Heudorf U, Weindel M, Wagenlehner F. [Antibiotic resistance and antibiotic consumption in a region - using the example of community-acquired urinary tract infections].
Aktuelle Urol 2021;
52:345-355. [PMID:
34134150 DOI:
10.1055/a-1468-8212]
[Citation(s) in RCA: 0] [Impact Index Per Article: 0] [Reference Citation Analysis] [Abstract] [Track Full Text] [Journal Information] [Subscribe] [Scholar Register] [Indexed: 10/21/2022]
Abstract
BACKGROUND
In sight of increasing bacterial resistances, appropriate and cautious antibiotic therapy (antibiotic stewardship) is becoming more and more important, in private practices as well. A current S3 guideline is available for the treatment of uncomplicated urinary tract infections, which recommends that regular epidemiological examinations of pathogen sensitivity are to be carried out promptly and locally. With this said, the antibiotic prescriptions of the resident doctors in Hesse were examined and compared with the sensitivity of the most important pathogens causing urinary tract infections.
MATERIAL AND METHOD
The prescription data for antibiotics (ATC J01) for the area of the Association of Statutory Health Insurance Physicians in Hessen for the years 2013 to 2020 were received from Insight Health GmbH & Co. KG, Waldems-Esch, which manages the data. A large laboratory that supplies numerous resident doctors in the Rhine-Main region provided sensitivity data tested according to CLSI until the year 2016 and from 2017 to EUCAST from microbiological examinations of urine samples for the clarification of community-acquired urinary tract infections from the years 2011-2020.
RESULTS
From 2013 to 2020 the antibiotic prescriptions decreased from 2 692 370 to 1 708 134 (minus 37 %).
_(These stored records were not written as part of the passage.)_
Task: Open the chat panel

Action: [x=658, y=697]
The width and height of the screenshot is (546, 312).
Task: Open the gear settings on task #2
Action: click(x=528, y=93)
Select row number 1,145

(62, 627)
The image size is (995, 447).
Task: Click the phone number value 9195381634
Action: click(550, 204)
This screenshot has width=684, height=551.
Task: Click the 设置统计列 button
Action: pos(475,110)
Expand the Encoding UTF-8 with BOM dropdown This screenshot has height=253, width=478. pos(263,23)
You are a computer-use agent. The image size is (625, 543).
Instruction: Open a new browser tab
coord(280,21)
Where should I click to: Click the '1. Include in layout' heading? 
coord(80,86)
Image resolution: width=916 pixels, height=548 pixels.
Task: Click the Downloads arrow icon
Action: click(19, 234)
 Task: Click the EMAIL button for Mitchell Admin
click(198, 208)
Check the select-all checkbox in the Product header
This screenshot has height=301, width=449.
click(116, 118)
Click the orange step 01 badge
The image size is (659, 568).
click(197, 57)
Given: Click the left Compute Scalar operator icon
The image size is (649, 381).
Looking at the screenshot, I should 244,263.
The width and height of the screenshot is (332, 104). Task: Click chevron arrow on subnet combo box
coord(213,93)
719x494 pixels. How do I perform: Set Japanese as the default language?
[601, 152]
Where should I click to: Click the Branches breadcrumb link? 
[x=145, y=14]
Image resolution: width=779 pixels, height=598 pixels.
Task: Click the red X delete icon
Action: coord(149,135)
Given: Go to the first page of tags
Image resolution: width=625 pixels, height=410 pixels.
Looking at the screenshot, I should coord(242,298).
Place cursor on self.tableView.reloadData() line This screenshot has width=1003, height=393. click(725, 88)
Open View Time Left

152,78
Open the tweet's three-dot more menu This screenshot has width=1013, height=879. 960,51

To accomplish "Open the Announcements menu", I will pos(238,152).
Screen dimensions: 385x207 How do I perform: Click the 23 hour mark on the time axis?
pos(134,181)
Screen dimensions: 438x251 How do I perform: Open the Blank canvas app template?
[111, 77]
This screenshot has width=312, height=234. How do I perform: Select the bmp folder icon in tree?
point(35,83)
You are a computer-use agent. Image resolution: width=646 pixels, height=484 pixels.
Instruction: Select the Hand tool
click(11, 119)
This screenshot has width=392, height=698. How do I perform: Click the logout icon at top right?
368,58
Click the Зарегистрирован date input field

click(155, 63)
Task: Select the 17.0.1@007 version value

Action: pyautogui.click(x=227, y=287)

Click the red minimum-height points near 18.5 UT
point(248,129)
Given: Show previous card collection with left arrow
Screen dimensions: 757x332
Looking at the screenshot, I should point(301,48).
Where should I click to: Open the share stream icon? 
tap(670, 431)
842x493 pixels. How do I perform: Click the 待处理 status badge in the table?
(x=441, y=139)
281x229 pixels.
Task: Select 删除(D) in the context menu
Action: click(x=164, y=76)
The prescriptions for cephalosporins were reduced by more than 40 %, those of quinolones by 76 %. Among the antibiotics recommended for urinary tract infections, the most common antibiotics used were fosfomycin (2020: 130 476), followed by co-trimoxazole (2020: 96 559), nitrofurantoin (2020: 37 415), trimethoprim (2020: 27 388), pivmecillinam (20 984) and nitroxoline (6818). Urologists, on the other hand, most frequently prescribed nitrofurantoin (2020: 9951) and co-trimoxazole (9772), followed by fosfomycin (7193), trimethoprim (5050), nitroxoline (3289) and pivmecillinam (2722). Despite the high use of fosfomycin in outpatient medicine, E. coli and Citrobacter spp. exhibited no loss of sensitivity, Proteus mirabilis and S. aureus showed a slight loss of activity, while in Enterobacter cloacae a clear loss of activity was seen. The E. coli strains detected from urine samples to clarify complicated urinary tract infections show continuously excellent sensitivity for fosfomycin, nitrofurantoin, nitroxoline and mecillinam (> > 90 %), whereas the sensitivity against trimethoprim was just under 80 %.
DISCUSSION AND CONCLUSION
The decrease in antibiotic prescription data from statutory health insurance physicians in Hesse shows that the importance of cautious antibiotic therapy is also gaining ground in outpatient practice. Co-trimoxazole, which continues to be used very frequently, should be avoided in favor of monotherapy with trimethoprim because of the increased side effects of the sulfonamide component with the same effectiveness of trimethoprim. The E. coli strains detected from urine samples to clarify complicated urinary tract infections showed a sensitivity, of just under 80 % to trimethoprim. Since an approximately 10 % better sensitivity rate was found for uncomplicated community-acquired urinary tract infections that usually do not require microbiological diagnostics, in our opinion, in transferring this observation in the Rhine-Main area and in Hesse, trimethoprim can also continue to be used empirically for uncomplicated urinary tract infections.